──────── TEXT EXCERPT ────────

Jim Hlavac November 16, 2011 at 4:48 pm

These "bans" against gay marriage are more bans against the recognition by government of such unions — weirdly, none of these states actually bans a gay couple from saying "we're married." Nor do they prevent any clergy from officiating at such a commitment or "marriage" ceremony from calling it a "marriage." These laws don't stop people from considering themselves married — they merely prohibit the state from recognizing such marriages or according them any validity in family law — even though they still clearly exist for they are not banned at all to the actual participants — only to the state's admission that such things exist. In a sense, they ban the recognition of reality.

────────

* **TASK INSTRUCTIONS**:
Extend the comment on state bans against gay marriage with a short continuation that begins after its final sentence.

──────── DATA ────────

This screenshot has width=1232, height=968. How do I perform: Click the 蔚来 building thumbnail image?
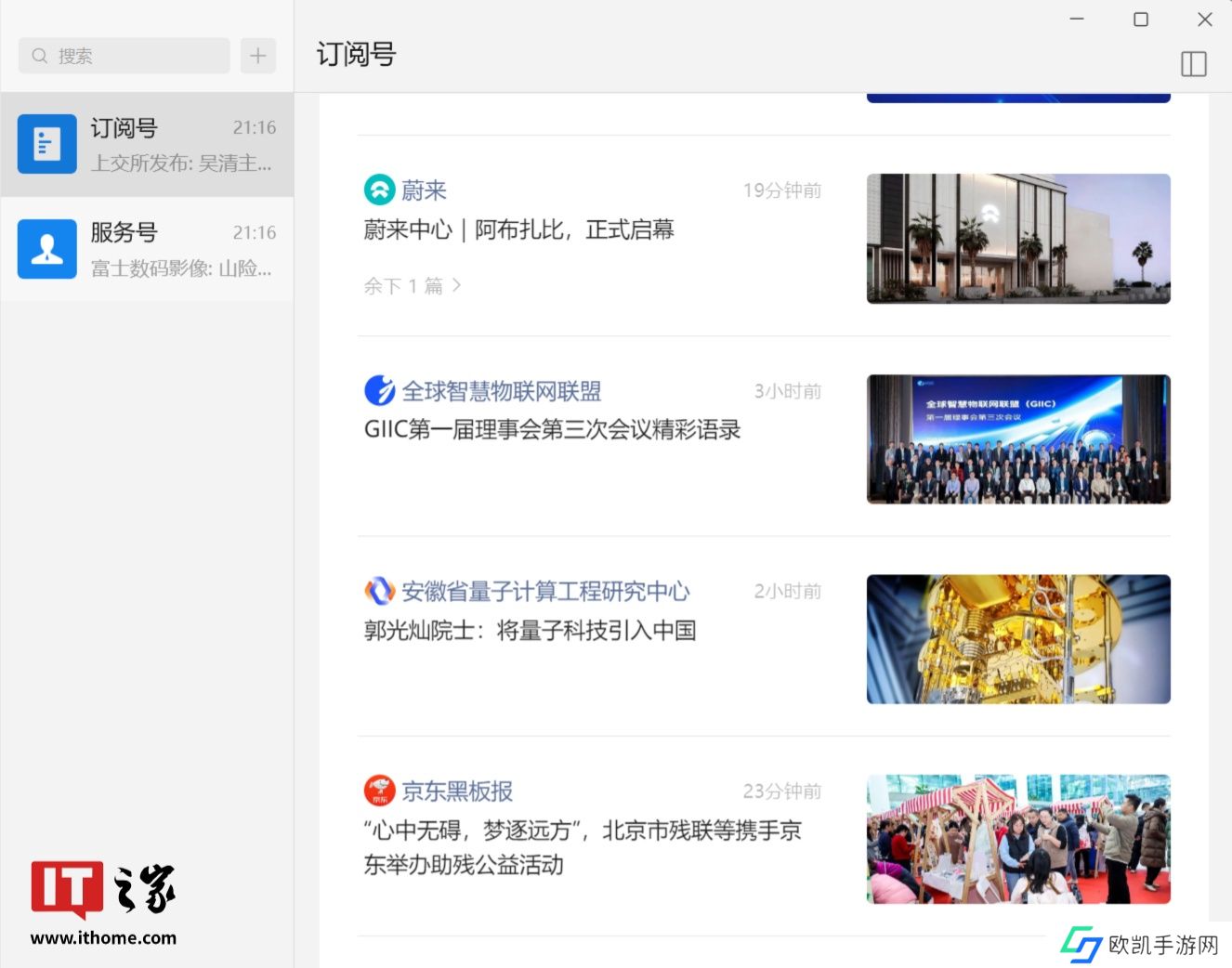point(1017,239)
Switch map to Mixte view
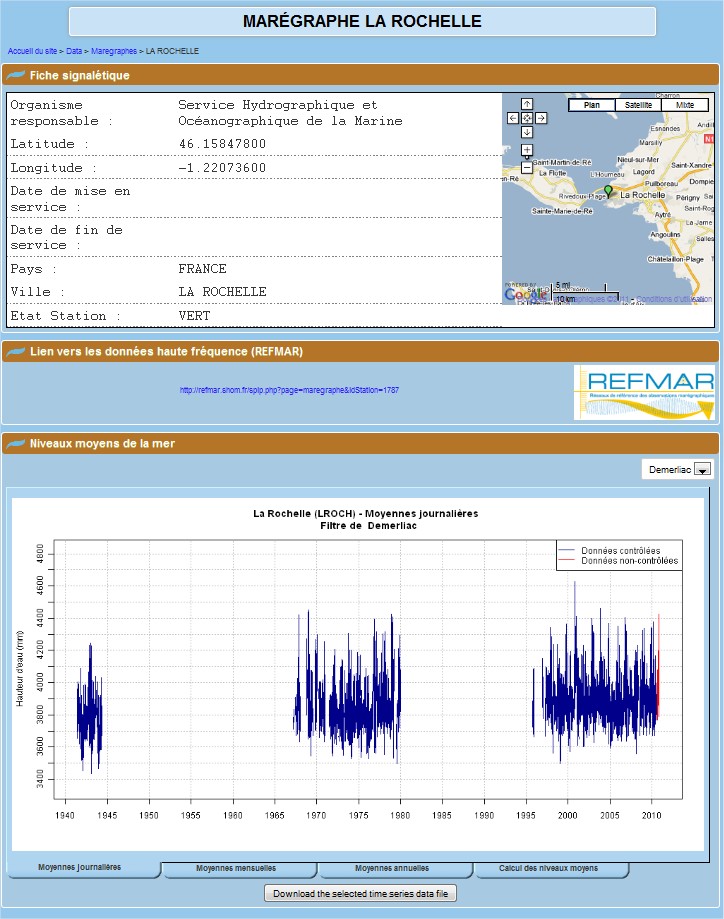 click(x=685, y=105)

────────

* **OUTPUT OF THE TASK**:
Even stranger, all the states that ban the state from recognizing gay couples as "married" under family law well recognize all such legal efforts to create a gay couple using commercial law. For instance, if a gay couple bought a house, they could form an LLC or partnership and buy it together; the by-laws of this company might have provisions exactly like a family-law marriage, e.g. "All things purchased by the company belong to both partners 50-50." This union would be completely legally recognized by the state, enforceable in court as to the dissolution of the legal partnership which would be the "divorce" and the adjudication of the property within the union — and with effect nearly exactly what a recognized marriage couple would receive under family law. automatically — joint home ownership and rights in a divorce. So these states and people "against" gay marriage are merely fooling themselves to a great degree — for they already recognize legal unions between gay couples — under commercial law, not family law. Strange, eh?